La Fascination pour l’ailleurs (1900-1918)
« Ces Cambodgiennes nous ont donné tout ce que l’Antique peut contenir, leur Antique à elles, qui vaut le nôtre. »
Georges Bois, 1906
En ce début de siècle, Paris est déjà la « capitale des arts » où s’élaborent les avant-gardes, un lieu d’émulation où se pressent des artistes du monde entier. Les galeries d’art, musées, spectacles et autres expositions universelles font de Paris une scène incontournable, dont l’esprit bohème et cosmopolite fait la saveur. À Montmartre, à Montparnasse, au Bateau-Lavoir ou à La Ruche, se croisent Aïcha la mulâtresse, Érik Satie, Amedeo Modigliani, Ossip Zadkine, Chaïm Soutine, Constantin Brancusi, Tsugouharu Foujita, Marie Vassilieff, Pablo Picasso… Dans ce bouillonnement créatif se développe chez ces artistes un attrait pour l’art nègre, que les marchands d’art relaient en proposant à la vente des œuvres africaines. Ce Paris du début de siècle, c’est aussi le théâtre, avec une scène comme les Folies-Bergère qui présente, entre autres, les spectacles de la danseuse américaine Loïe Fuller, ou le Nouveau Cirque, qui construit son succès sur ses deux vedettes, les clowns Footitt et Chocolat. Ces lieux témoignent de l’avènement d’une culture populaire du divertissement, tandis que les affiches publicitaires en couleurs, qui en font la promotion, façonnent l’image d’un Paris dédié à la fête, des spectacles d’acrobates exotiques aux Ballets russes.

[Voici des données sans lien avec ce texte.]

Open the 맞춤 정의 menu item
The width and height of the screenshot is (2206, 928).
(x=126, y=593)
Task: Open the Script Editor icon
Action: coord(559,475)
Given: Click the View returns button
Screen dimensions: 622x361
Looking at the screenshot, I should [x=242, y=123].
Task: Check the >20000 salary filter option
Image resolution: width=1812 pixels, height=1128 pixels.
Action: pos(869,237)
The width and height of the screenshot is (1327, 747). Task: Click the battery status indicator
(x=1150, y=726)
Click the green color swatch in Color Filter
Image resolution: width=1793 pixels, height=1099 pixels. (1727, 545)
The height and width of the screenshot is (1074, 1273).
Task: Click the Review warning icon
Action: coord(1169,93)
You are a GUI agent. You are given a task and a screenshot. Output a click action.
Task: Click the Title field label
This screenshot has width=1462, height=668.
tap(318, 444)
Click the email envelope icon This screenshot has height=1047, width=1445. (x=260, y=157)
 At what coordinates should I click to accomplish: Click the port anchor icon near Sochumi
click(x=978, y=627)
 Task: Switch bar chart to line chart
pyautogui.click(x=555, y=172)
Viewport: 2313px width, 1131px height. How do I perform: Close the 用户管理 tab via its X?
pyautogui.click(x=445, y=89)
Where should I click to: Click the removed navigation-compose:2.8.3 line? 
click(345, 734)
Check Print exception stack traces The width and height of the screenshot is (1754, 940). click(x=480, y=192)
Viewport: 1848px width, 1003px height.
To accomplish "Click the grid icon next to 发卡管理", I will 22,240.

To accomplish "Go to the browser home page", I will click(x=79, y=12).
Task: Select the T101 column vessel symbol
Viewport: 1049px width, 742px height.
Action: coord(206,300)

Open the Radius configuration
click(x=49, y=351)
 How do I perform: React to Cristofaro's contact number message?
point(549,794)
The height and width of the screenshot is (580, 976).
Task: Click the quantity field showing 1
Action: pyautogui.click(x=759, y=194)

La capitale attire également une immigration de travail et culturelle — d’origine italienne, suisse, roumaine, russe, allemande, et belge, surtout — qui génère aussi le métissage culturel. Ainsi, le genre musette résulte-t-il de la fusion entre les musiques auvergnate et italienne. Dans le même temps, les expositions universelles font découvrir au public les musiques, les danses et les chants des empires coloniaux et des nations étrangères. Les visiteurs de l’Exposition universelle de Paris, en 1900, ont pu découvrir l’actrice et danseuse tragique japonaise Sada Yacco, des artistes égyptiens, soudanais, abyssins et syriens au grand théâtre du palais de l’Égypte ou écouter de la musique arabo-andalouse au cœur des cafés maures. Alors que résonnent les premiers coups de canons de la Première Guerre mondiale, en août 1914, les flux migratoires en provenance des colonies s’intensifient, du fait de la mobilisation militaire. Avec l’entrée en guerre des États-Unis, huit régiments de combattants afro-américains arrivent en France, notamment le 369e d’infanterie, connu sous le nom de Harlem Hellfighters de James Reese Europe et Noble Sissles, qui lance le jazz en France. Ce n’est donc pas un hasard si, à l’automne 1917, le spectacle de réouverture du Nouveau Casino, Laissez les tomber !, fait découvrir à son public le ragtime et les musiques noires venues d’Amérique.